Tailoring the Optical Properties of Polyvinyl Alcohol/Carboxymethyl Cellulose/Polyvinyl Pyrrolidone Blend Films Using Laser Irradiation for Their Application in Optoelectronic Devices

Abstract

In our research described in this article we used a solution casting technique to prepare a blend film containing polyvinyl alcohol (PVA), carboxymethyl cellulose (CMC) and polyvinyl pyrrolidone (PVP). Samples from the prepared PVA/CMC/PVP film were irradiated with infrared energy fluences ranging from 5 to 55 Joule/cm2 using an infrared pulsed laser. We used UV-vis spectroscopy and the International Commission on Illumination (CIE) color changes technique to investigate the resulting effects of the laser irradiation on the optical bandgap energy and color properties of the prepared films. As the laser fluence increased up to 55 Joule/cm2, the maximum fluence used, both the direct and indirect bandgaps decreased. We attribute this to the dominance of chain crosslinks that destroyed the ordered structure and thus increased the amorphous regions.
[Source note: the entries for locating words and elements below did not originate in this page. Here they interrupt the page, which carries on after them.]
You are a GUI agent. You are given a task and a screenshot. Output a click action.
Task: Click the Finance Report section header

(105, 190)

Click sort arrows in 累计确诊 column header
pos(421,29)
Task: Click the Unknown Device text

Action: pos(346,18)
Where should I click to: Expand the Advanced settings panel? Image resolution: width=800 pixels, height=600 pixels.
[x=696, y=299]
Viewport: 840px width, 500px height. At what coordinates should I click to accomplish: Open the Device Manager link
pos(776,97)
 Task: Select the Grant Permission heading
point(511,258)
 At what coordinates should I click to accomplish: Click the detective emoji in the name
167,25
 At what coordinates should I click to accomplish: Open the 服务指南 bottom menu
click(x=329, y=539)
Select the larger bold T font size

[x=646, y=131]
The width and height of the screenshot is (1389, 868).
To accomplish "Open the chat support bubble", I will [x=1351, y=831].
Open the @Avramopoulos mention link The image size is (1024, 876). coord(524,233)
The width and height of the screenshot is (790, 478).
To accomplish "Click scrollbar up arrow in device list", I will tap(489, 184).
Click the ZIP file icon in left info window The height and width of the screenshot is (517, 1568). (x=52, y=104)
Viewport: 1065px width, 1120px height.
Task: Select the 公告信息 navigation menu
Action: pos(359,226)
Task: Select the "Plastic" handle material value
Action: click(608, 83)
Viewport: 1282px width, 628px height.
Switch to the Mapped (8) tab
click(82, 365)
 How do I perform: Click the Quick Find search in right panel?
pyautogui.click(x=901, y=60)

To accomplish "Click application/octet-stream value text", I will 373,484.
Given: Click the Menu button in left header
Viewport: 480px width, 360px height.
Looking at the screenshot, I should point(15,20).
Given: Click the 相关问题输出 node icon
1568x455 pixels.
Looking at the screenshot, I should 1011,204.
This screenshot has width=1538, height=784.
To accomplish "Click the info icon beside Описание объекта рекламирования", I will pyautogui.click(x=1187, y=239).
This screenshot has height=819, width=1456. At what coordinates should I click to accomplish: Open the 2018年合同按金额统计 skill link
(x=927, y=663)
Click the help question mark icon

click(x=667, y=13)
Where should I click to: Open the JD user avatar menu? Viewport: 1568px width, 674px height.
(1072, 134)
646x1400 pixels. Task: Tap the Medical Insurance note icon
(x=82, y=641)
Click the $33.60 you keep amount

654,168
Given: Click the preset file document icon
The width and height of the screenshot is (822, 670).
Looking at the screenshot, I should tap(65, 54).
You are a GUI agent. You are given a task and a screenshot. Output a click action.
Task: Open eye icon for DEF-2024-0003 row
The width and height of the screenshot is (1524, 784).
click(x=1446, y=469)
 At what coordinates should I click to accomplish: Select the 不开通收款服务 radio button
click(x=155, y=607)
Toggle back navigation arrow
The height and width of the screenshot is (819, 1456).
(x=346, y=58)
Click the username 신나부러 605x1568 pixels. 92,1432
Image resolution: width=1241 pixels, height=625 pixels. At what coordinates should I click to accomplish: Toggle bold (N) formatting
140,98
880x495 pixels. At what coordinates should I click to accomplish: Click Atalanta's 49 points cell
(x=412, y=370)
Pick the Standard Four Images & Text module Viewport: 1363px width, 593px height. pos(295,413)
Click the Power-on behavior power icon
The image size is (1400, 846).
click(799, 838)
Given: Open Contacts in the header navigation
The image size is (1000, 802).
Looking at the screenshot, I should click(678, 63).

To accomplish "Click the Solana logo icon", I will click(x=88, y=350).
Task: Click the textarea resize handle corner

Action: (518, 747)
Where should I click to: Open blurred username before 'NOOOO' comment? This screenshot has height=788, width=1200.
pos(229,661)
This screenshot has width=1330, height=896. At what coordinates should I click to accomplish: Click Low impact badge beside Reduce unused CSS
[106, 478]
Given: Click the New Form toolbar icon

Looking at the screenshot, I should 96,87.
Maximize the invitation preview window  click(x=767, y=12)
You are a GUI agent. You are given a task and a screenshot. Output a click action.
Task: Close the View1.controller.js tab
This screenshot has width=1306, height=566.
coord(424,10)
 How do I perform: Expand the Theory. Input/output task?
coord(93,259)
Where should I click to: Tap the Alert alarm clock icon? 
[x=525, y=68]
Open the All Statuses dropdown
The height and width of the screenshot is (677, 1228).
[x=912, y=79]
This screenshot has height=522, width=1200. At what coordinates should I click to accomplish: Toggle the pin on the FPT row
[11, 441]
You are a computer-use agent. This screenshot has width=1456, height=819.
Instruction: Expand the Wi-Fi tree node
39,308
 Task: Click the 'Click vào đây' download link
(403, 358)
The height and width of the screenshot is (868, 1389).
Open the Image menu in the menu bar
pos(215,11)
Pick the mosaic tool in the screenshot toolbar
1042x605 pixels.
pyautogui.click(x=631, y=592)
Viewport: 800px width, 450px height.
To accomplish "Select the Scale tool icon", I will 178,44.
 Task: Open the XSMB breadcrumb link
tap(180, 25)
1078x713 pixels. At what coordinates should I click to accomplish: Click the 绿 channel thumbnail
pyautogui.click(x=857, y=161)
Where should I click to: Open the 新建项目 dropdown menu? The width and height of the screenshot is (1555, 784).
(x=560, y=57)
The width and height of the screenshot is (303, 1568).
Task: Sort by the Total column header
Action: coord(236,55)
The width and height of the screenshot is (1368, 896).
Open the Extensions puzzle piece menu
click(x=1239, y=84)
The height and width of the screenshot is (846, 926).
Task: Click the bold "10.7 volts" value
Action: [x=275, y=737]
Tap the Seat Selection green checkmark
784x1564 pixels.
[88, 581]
The effect of laser irradiation on the absorbance, refractive index, real and imaginary dielectric parameters and optical conductivity of the blend samples were studied. Furthermore, the optical color changes between the pristine and the irradiated films were evaluated. The pristine blend film was uncolored. It showed significant color changes when irradiated with the laser at increasing fluences up to 55 Joule/cm2. The improvement in the optical properties of PVA/CMC/PVP blend film suggested its usage as a promising candidate for future optoelectronics manufacturing.